Came back from my trip to the south of China this morning.
Monday, February 6th, my student, Yang Yang, came over in the afternoon and we went for hot pot with Andrew (American teacher) for dinner.
Tuesday, February 7th, Yang Yang's mother came to pick Nicole and I up from BISU's North Gate. She (Yang Yang was with her of course) was around 20 minutes late. She didn't know where she was going. Our plane was set to leave at 8:45 AM and we arrived at the airport around 8:15. Needless to say, we made it. We weren't even the last ones on the plane.
We arrived in Guangzhou, Guangdong province, in the early afternoon. It was sunny and hot and tropical plants and palm trees greeted us! What a marvelous change from the sub-zero freezing cold winter Beijing weather!
Buildings in Guangzhou are tall and slim and sit a few centimetres from each other - apparently it's well-known for how close together the buildings are placed. There are two-tier American-style freeways that cross the city, with the typical local food and clothing markets spreading into the side streets underneath. It all makes for an interesting-looking city.
My other student, Xiao Sheng, picked us up at the airport. He was there with his cousin who's going to be a father in May.

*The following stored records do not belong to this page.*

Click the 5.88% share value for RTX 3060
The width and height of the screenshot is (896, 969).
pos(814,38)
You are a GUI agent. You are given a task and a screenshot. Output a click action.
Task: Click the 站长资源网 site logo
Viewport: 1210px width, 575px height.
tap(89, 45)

The one attraction we went to in Guangzhou was a big park with funky-looking statues of dragons and elephants and all sorts of different beasts, Gods & Goddesses, and people from Chinese folklore made of various materials: CDs, China (like, actual plates and tea cups and bowls and stuff), silk, glass bottles of different sizes and tints. And at night it's all lit up. It's pretty spectacular. Worth noting was a fountain displaying a realistically-painted ceramic cherub-like blond boy holding his dick in his hand and moving from side to side, sometimes squirting water as if he were peeing - much to the delight and "oohs" & "aaahs" of the huge Chinese crowds gawking in awe.
One evening we went to a massage parlour that neither Xiao Sheng nor his cousin had been to before (or so they say...). We went late and Nicole and I finished around midnight and waited for the guys to come out in a lounge area. We quickly realised this was a "men-only" type of joint....

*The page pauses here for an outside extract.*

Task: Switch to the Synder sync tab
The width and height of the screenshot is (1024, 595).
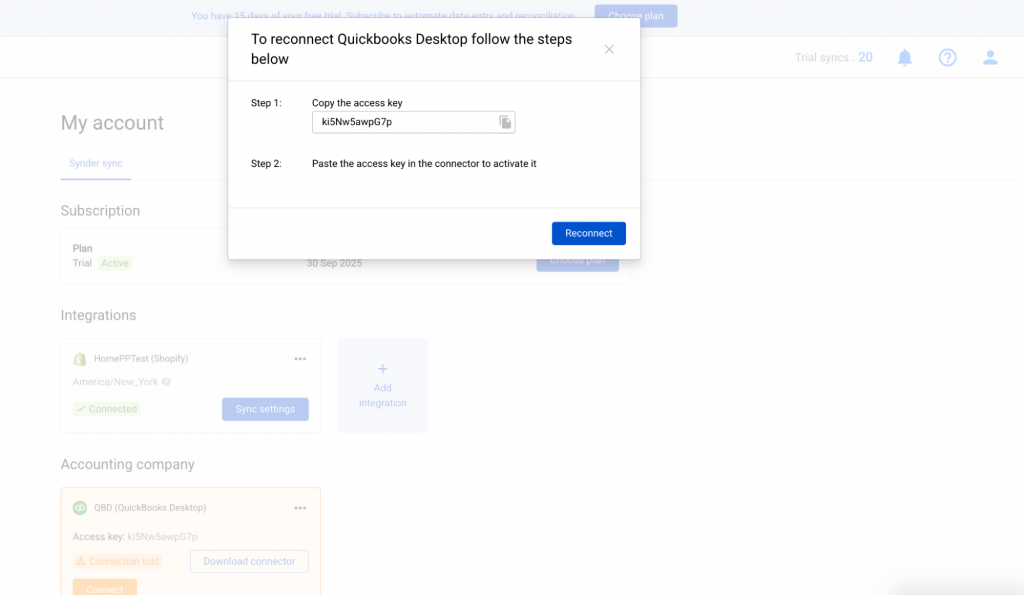Action: tap(95, 163)
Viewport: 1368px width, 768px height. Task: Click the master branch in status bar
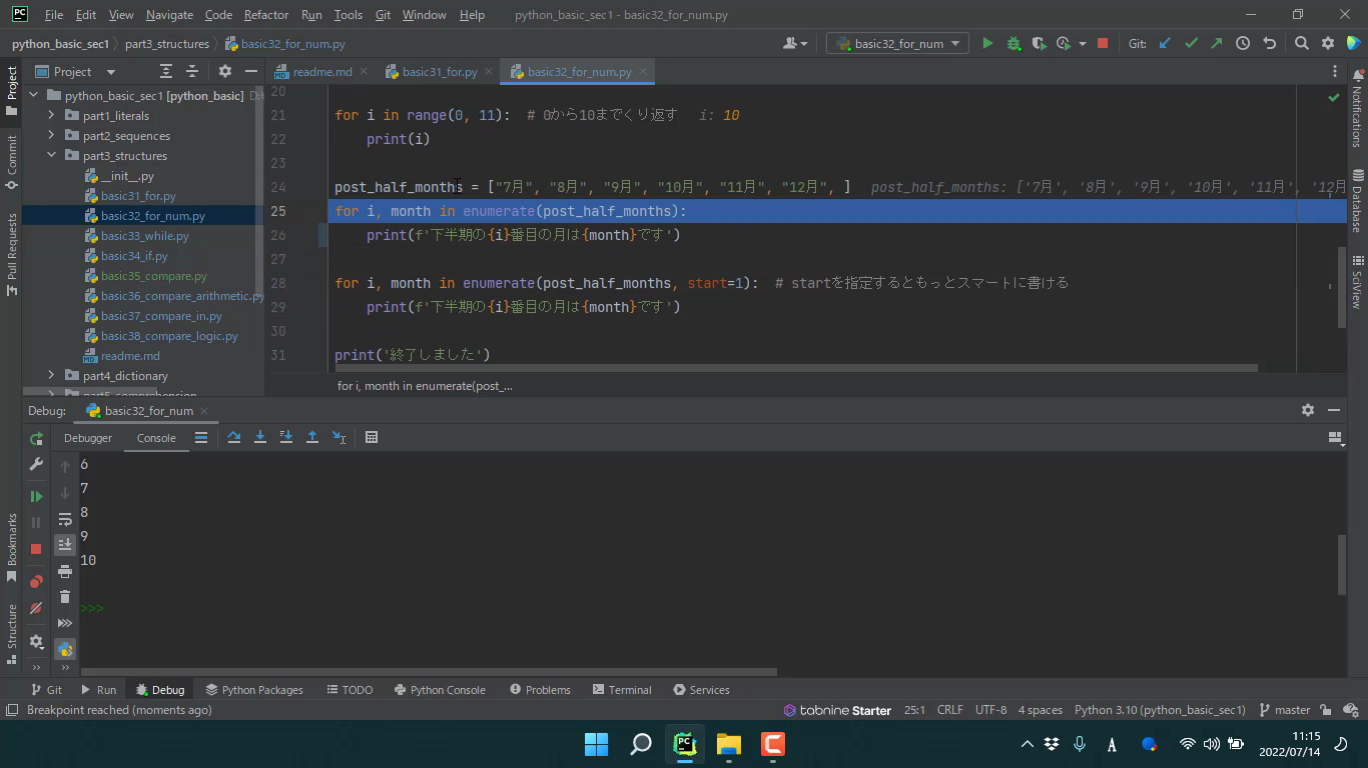coord(1285,710)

Didn't see all that much of Yang Yang because he's part-manager of a skateboarding company that has its HQ in Guangzhou and he mostly smoked pot and hung out with his skater buddies. He'd fit right in in Vancouver.
The four of us - Nicole, Xiao Sheng, Yang Yang and I - stayed in an empty apartment in a building that's part of the residential complex of the aunt and uncle we were "staying with." It was nice to have our "own" place to hang out. There wasn't much furniture. Yang Yang and Xiao Sheng slept on the floor.
After a couple nights in Guangzhou we went to Zhan Jiang - Xiao Sheng's hometown. We stayed with XS' parents - really sweet people. The city has a rather small-town feel to it and is really spread out. XS' parents live in a building built by the father's gas company for its employees. Behind the building are farms and garbage-filled wasteland...quite a strange area to have a residential building.
A special day in Zhan Jiang included dim sum at a fancy hotel in the morning, a chauffered drive to the beach (the father's company chauffer, no less) where I rode a camel, Yang Yang galloped in the surf on a horse, we had a short drive in beach jeeps, and chose sea-shells from the many sea-shell sellers (the chauffeur bought a sea-shell necklace each for Nicole and I), then strawberry-picking in a field by the road on our way home, and a much-needed nap back at home, before eating amazing seafood for dinner, and ending the day with a delightful two-hour foot-and-body massage. Foot massages are always given by men, and the two guys who got us were so funny! My guy kept laughing at his co-worker who had to massage Nicole's feet, which are bigg-ish for a Western woman, but HUMUNGOUS in southern-Chinese terms (the people from the South are shorter and smaller than those from the North). Apparently Nicole's massager was in a sweat massaging her feet and lower legs, which are the longest part of her body. My guy would burst into fits of laughter, making Nicole's guy laugh, making both of us laugh even harder - we laughed really hard for the whole hour. I've never laughed so hard for so long in my life. Truthfully. It was really great. Nicole's massager was a real man with a mission - in the end he got the job done and he did it well. For my part, my massager sometimes tickled me or really hurt me, so I pulled my foot away twice, quite to his chagrin...I'm sorry! It was quite the experience.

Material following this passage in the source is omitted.